Nearly half of all patients with heart failure have a normal ejection fraction (EF). The prevalence of this syndrome, termed heart failure with preserved ejection fraction (HFpEF), continues to increase likely because of the increasing prevalence of common risk factors, including older age, female gender, hypertension, renal dysfunction, metabolic syndrome and obesity. In contrast to heart failure with reduced ejection fraction (HFrEF), no treatment has been proven in pivotal clinical trials to be effective for HFpEF, largely because of the pathophysiological heterogeneity that exists within the broad spectrum of HFpEF. This syndrome was historically considered to be caused exclusively by left ventricular diastolic dysfunction, but research has identified several other contributory factors, including limitations in left ventricular systolic reserve, systemic and pulmonary vascular function, nitric oxide bioavailability, chronotropic reserve, right heart function, autonomic tone, left atrial function and peripheral impairments. Multiple individual mechanisms frequently coexist within the same patient to cause symptomatic heart failure, but between patients with HFpEF the extent to which each component is operative can differ widely, confounding treatment approaches. Clinical trials have not yet identified effective treatments for HFpEF. Incomplete understanding of the pathophysiology of HFpEF, the likelihood that there is substantial pathophysiologic heterogeneity among affected patients and the interplay of various risk factors has all been barriers in the development of effective treatments. Ongoing research initiatives are critically important as there is a rapid increase in number of patients with this form of heart failure.

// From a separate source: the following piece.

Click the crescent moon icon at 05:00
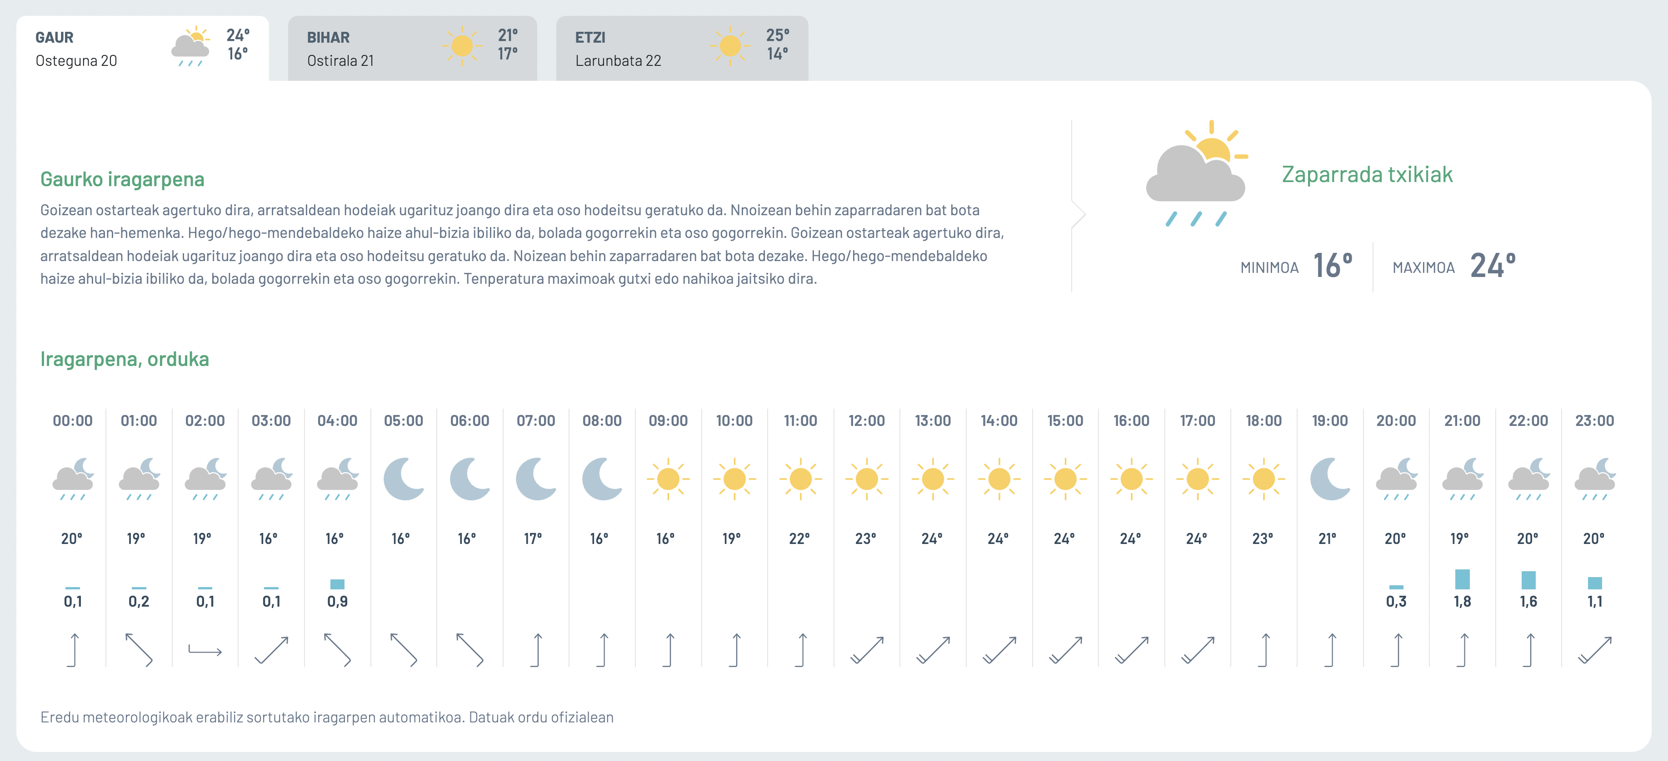This screenshot has height=761, width=1668. 403,479
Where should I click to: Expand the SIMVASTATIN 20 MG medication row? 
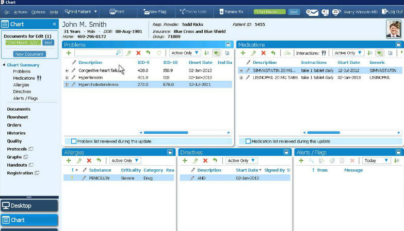(241, 70)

Learning Objectives: Objectives are to: Demonstrate the association between heart failure with preserved ejection fraction (HFpEF) and survival; given a patient with heart failure (HF), recognize HFpEF on the basis of clinical signs and symptoms, physical examination, echocardiography, and radiographic findings; classify patients at high risk of hospitalization and mortality through assessing risk factors, clinical presentation and interpretation of biomarkers; distinguish the clinical presentation, diagnosis and treatment strategies of HFpEF from those of HF with reduced ejection fraction; given a patient with HFpEF, develop an individualized treatment plan based on current evidence; assess the potential role of future pharmacotherapies for HFpEF.